Singapore’s cramped migrant worker dorms a ‘perfect storm’ for rising coronavirus infections
- Some 200,000 low-wage foreign workers live in dormitories that pack up to 20 men in a single room, NGOs say
- As Covid-19 infections rise among migrant workers, activists are urging authorities to boost their living standards and ensure they can practise safe distancing

Low-wage migrant workers make up about one-sixth of Singapore’s 5.7 million population, and non-governmental organisations estimate that about 200,000 of them sleep in dormitories that house 12 to 20 men in each room.
“The notion of safe distancing in the room itself is laughable.
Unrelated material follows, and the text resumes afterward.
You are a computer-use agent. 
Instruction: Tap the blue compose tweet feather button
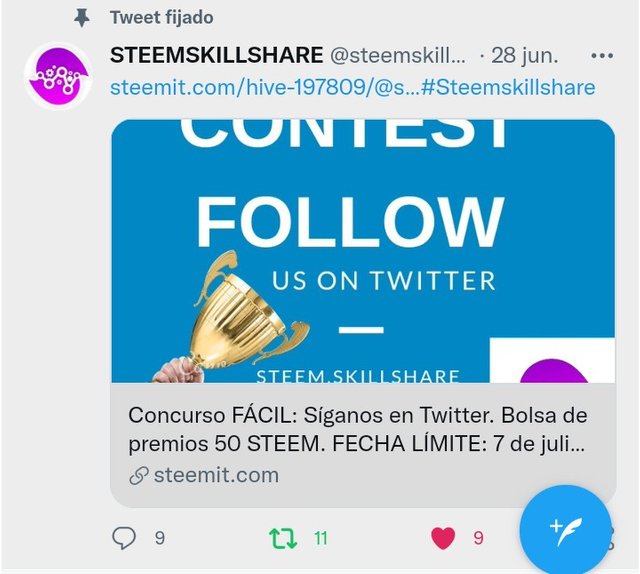(566, 531)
All the distancing [they] do outside the rooms would not make much difference,” said the Transient Workers Count Too (TWC2) NGO on their website.
Apart from sharing sleeping quarters, workers also share toilets and eating areas with dozens of others, said Luke Tan, case work manager at Humanitarian Organisation for Migration Economics (Home).
Local media reports have highlighted poor living conditions in some dorms, ranging from kitchens infested with cockroaches to overflowing urinals. Some workers told The Straits Times that toilets in their dorms were not disinfected, and trash was not regularly cleared.
“These factors create a perfect storm for massive rapid infection,” Tan said.